America
Half-billion-dollar oil trade before Trump Iran post sparks market questions
Investors executed roughly half a billion dollars in oil trades just minutes before Donald Trump announced “productive” talks with Iran, prompting questions about timing and market awareness.
On Monday, between 06:49 and 06:50 New York time, approximately 6,200 Brent and West Texas Intermediate futures contracts changed hands. The transactions occurred about 15 minutes before the US president posted on Truth Social that recent discussions with Tehran aimed at ending the war had been “productive.”
Calculations by the Financial Times, based on Bloomberg data, put the notional value of those trades at $580 million.
Trading volumes in Brent and WTI spiked simultaneously 27 seconds before 06:50. Shortly after the oil trades, futures tracking the S&P 500 rose, with volumes also increasing markedly during that interval.
It was not clear whether a single institution or multiple entities were behind Monday’s trades.
At 07:04, Trump’s statement triggered a sharp sell-off in global energy markets as investors scaled back expectations of a prolonged conflict. At the same time, S&P 500 futures and European equities moved higher.
The well-timed transactions echoed a recent wave of highly profitable bets on the prediction market Polymarket, where traders had speculated on the timing of US strikes on Iran and Venezuela.
A market strategist at a US brokerage, referring to Monday’s activity, said: “It’s hard to prove causality… but you have to wonder who was being relatively aggressive in selling futures 15 minutes before Trump’s post.”
White House spokesperson Kush Desai said: “President Trump and officials in the Trump administration are solely focused on doing what is best for the American people.”
Desai added: “The White House does not tolerate any official profiting illegally from inside information, and suggestions made without evidence that officials engaged in such activity are baseless and irresponsible reporting.”

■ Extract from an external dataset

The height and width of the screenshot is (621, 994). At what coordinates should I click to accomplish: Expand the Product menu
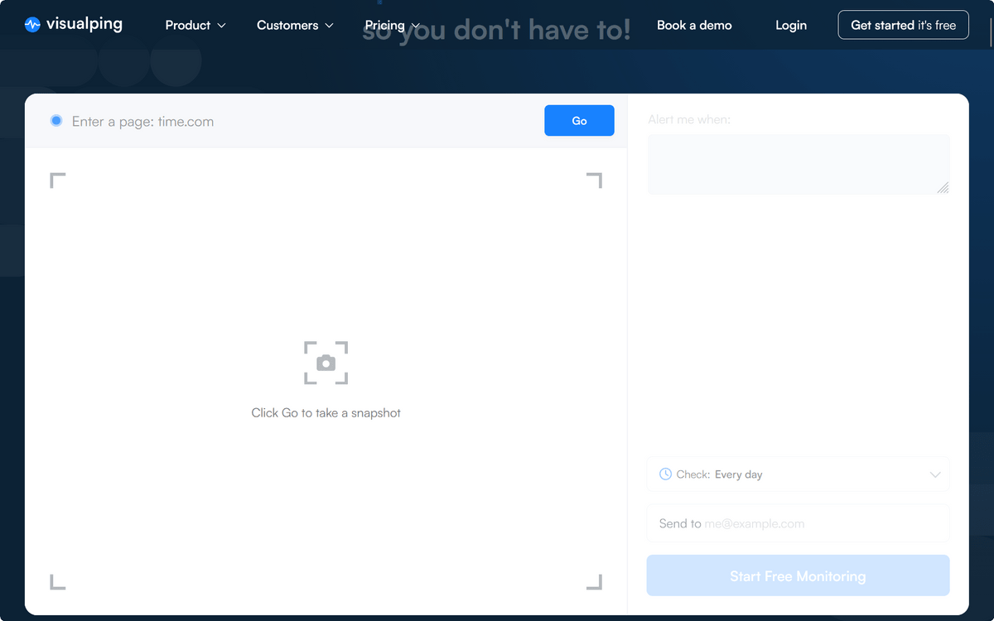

Several hedge funds said the trades were one of many recent instances of large market moves preceding official US government announcements.
A trader at a large hedge fund said energy consultants had recently identified several sizable block trades whose timing appeared “unusual.”
Another portfolio manager said a series of large, well-timed trades had created a sense of “frustration” among investors:
“My instinct, from watching markets for 25 years, is that this is really abnormal. On Monday morning, there was no major data, no Fed speaker you’d want to front-run. It’s an unusually large trade for a day without event risk… someone just got a lot richer.”
Later on Monday, in a post on X, Iran’s parliament speaker Mohammad Bagher Ghalibaf denied that any negotiations had taken place between Washington and Tehran.
“False news is being used to manipulate financial and oil markets and to help the US and Israel out of the quagmire they are stuck in,” he said.
His remarks pushed global equities lower and prompted renewed buying in energy markets.
A commodities trader said the scale of the oil futures selling was not exceptionally large compared with volumes in what had already been a volatile pre-war market. However, the trader noted a sharp move in Europe’s TTF gas benchmark at roughly the same time.
Tim Skirrow, head of derivatives at consultancy Energy Aspects, said: “This is higher volume than I would have expected at that time in Brent and WTI, but not extremely high. I struggle somewhat to connect the dots here.”
Skirrow added that Brent futures and options markets had seen “significant inflows” from funds in recent weeks.
“Looking at the price reaction, almost everyone appears to be long. That is almost inevitably a precursor to a move of this magnitude,” he said.